Françoise Gillard. Je dois tout d’abord dire que la langue de Claudine Galea est magnifique. Avoir un tel outil textuel, et sur un parcours féminin aussi fort, est un cadeau inouï. Défendre des œuvres aussi bien classiques que contemporaines est un des fondements de la Comédie-Française, et ce que j’aime par-dessus tout dans mon métier c’est justement d’aborder à chaque création une nouvelle écriture. Nous avons ici la chance d’être face à une œuvre extrêmement riche, dont la complexité me rappelle celles de Jean-Luc Lagarce ou d’Annie Ernaux. Ces écritures, à la ponctuation précise, se travaillent comme des gammes ; ce n’est qu’en ayant intégré leur technicité que l’on peut en révéler la poésie. Cela demande de les travailler longtemps en pénétrant peu à peu leurs secrets, jusqu’à parvenir à les restituer de façon fluide. C’est un cheminement passionnant.

# # # # # # #

» Énoncé 1
Répondez à ces questions sur le passage.
(a) De qui Françoise Gillard dit-elle que la langue est magnifique ?
(b) Quels auteurs la complexité de l'œuvre lui rappelle-t-elle ?
(c) Comment se travaillent ces écritures à la ponctuation précise ?
» Énoncé 2
Recopiez tout le passage, depuis « Françoise Gillard. Je » jusqu'à « un cheminement passionnant. ».
Les données ne se rapportent pas au passage.

# # # # # # #

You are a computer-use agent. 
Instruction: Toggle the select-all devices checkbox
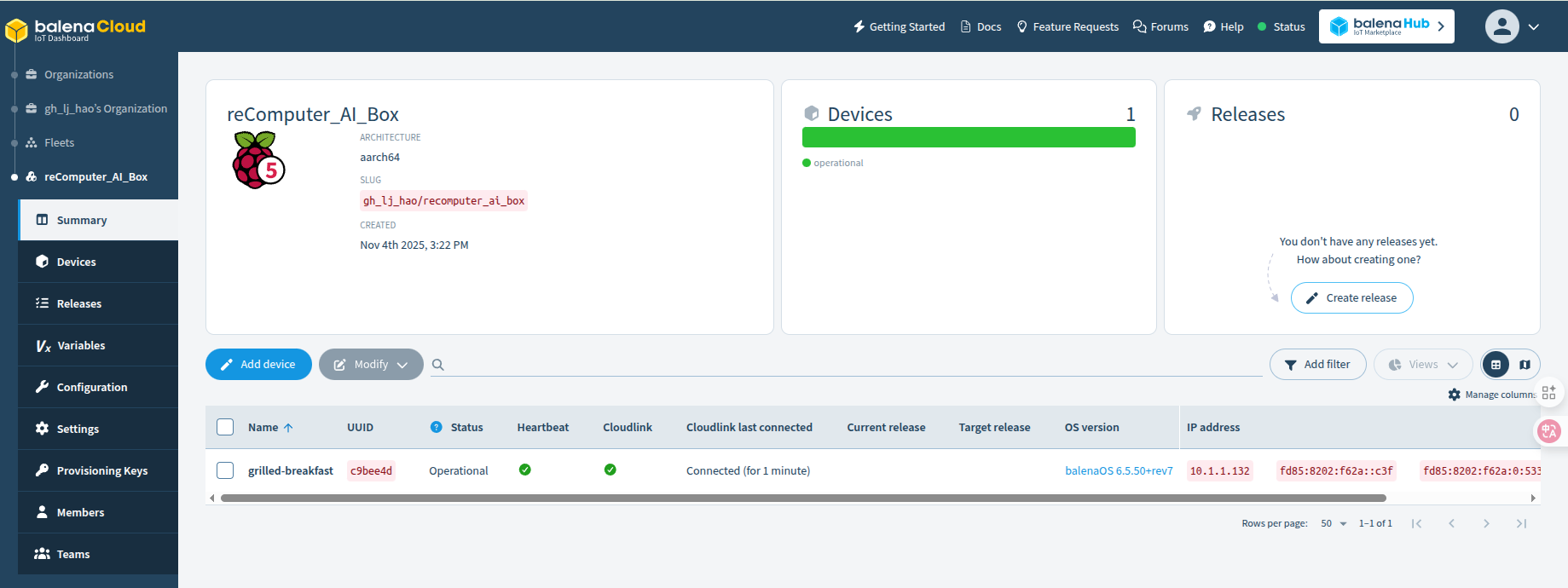coord(225,427)
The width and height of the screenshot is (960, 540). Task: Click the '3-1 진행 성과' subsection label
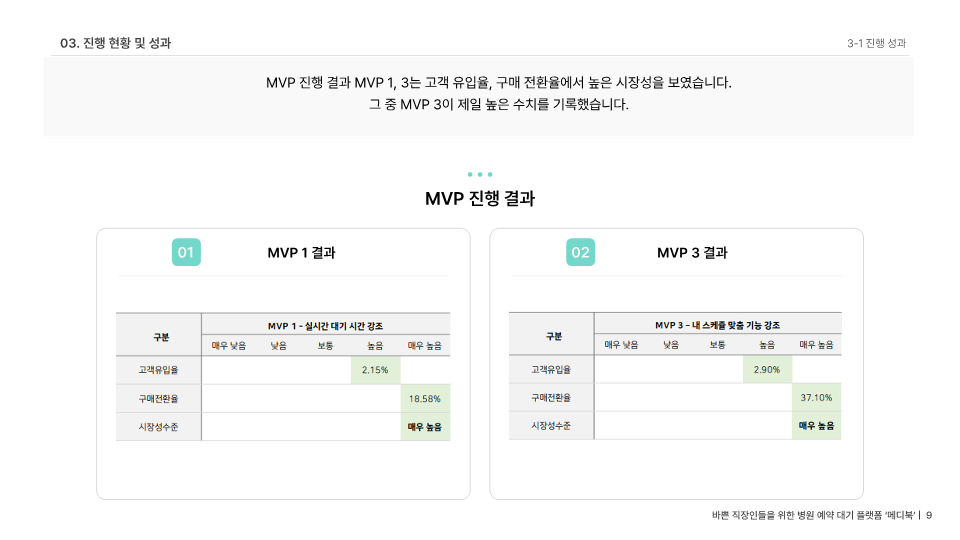pos(876,43)
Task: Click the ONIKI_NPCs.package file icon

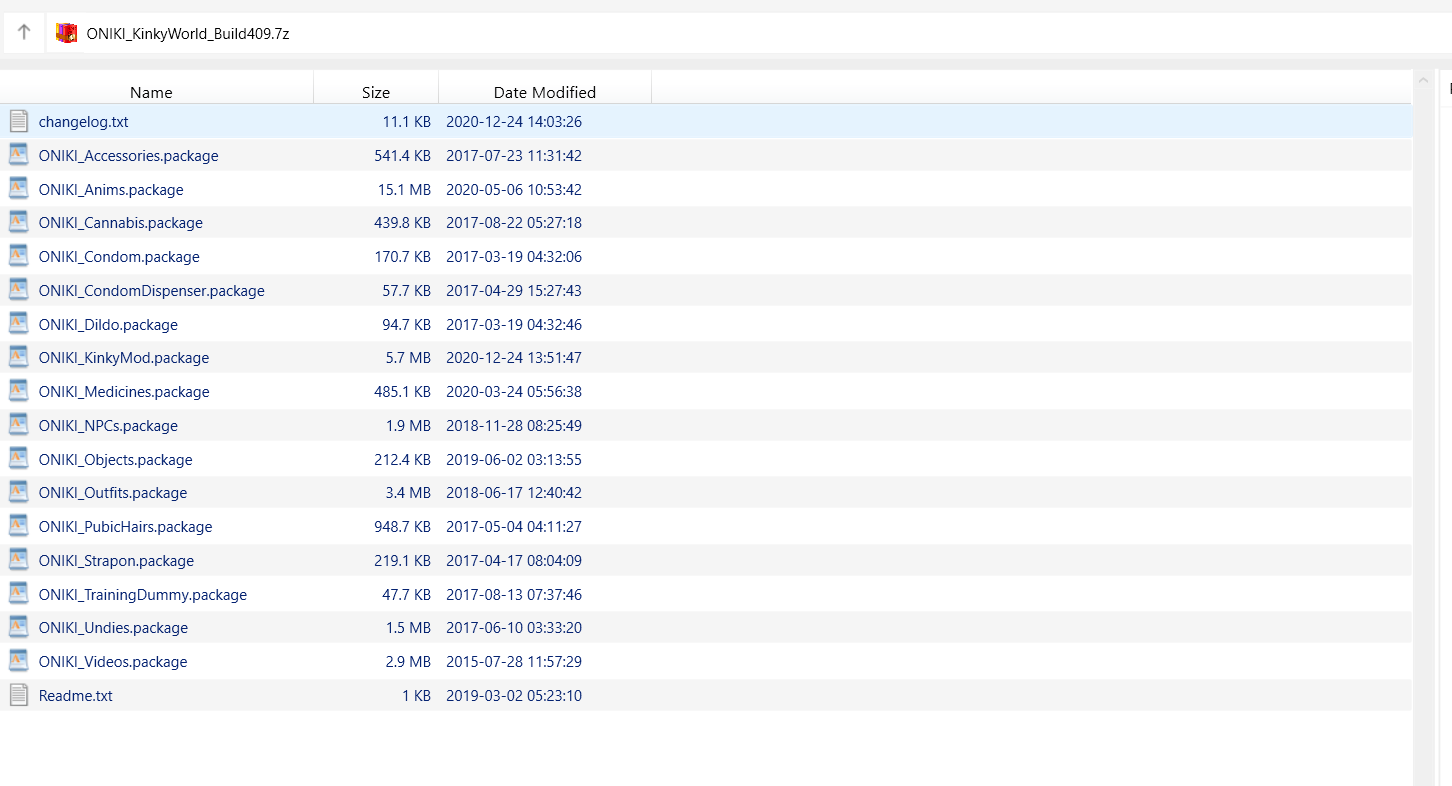Action: (x=19, y=425)
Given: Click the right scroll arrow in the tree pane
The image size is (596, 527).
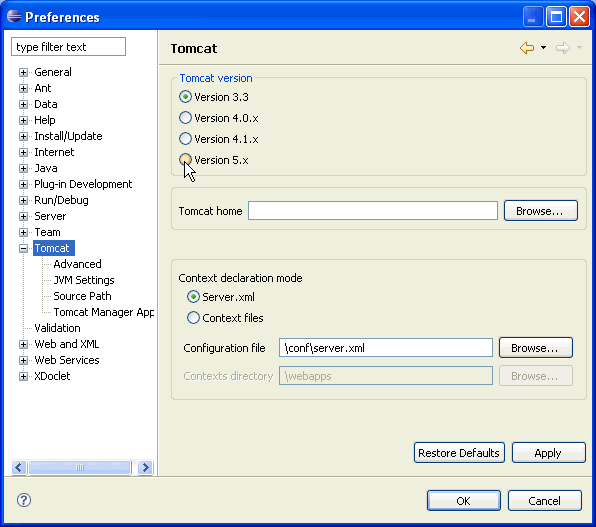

# # # # # # #

» Réponse rédigée 1
(a) De Claudine Galea.
(b) Jean-Luc Lagarce et Annie Ernaux.
(c) Comme des gammes.

» Réponse rédigée 2
Françoise Gillard. Je dois tout d’abord dire que la langue de Claudine Galea est magnifique. Avoir un tel outil textuel, et sur un parcours féminin aussi fort, est un cadeau inouï. Défendre des œuvres aussi bien classiques que contemporaines est un des fondements de la Comédie-Française, et ce que j’aime par-dessus tout dans mon métier c’est justement d’aborder à chaque création une nouvelle écriture. Nous avons ici la chance d’être face à une œuvre extrêmement riche, dont la complexité me rappelle celles de Jean-Luc Lagarce ou d’Annie Ernaux. Ces écritures, à la ponctuation précise, se travaillent comme des gammes ; ce n’est qu’en ayant intégré leur technicité que l’on peut en révéler la poésie. Cela demande de les travailler longtemps en pénétrant peu à peu leurs secrets, jusqu’à parvenir à les restituer de façon fluide. C’est un cheminement passionnant.